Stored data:
··········
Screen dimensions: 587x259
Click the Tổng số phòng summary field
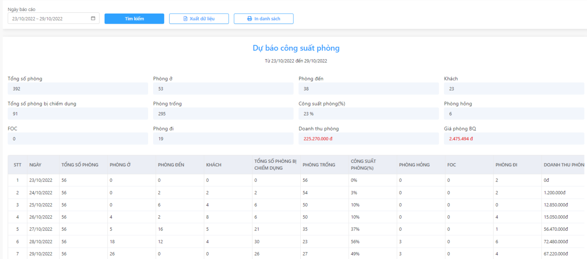coord(78,89)
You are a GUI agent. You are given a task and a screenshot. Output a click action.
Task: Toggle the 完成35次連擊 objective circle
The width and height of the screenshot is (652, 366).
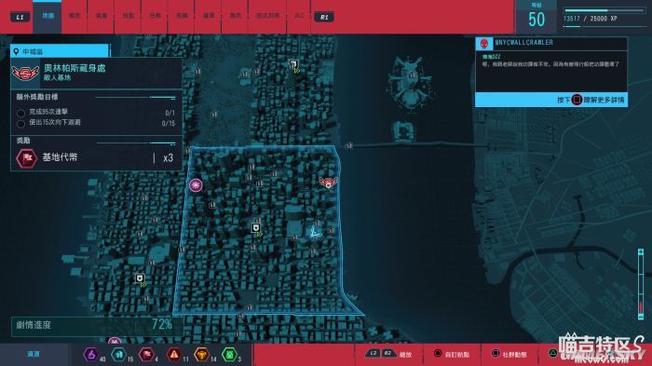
··········
Requirement: Give again, word for word, only the lines from the one with "Task: Toggle the 完成35次連擊 objective circle" through the last line of the entries, both included; no pictures go in the copy.

Output:
Task: Toggle the 完成35次連擊 objective circle
The width and height of the screenshot is (652, 366).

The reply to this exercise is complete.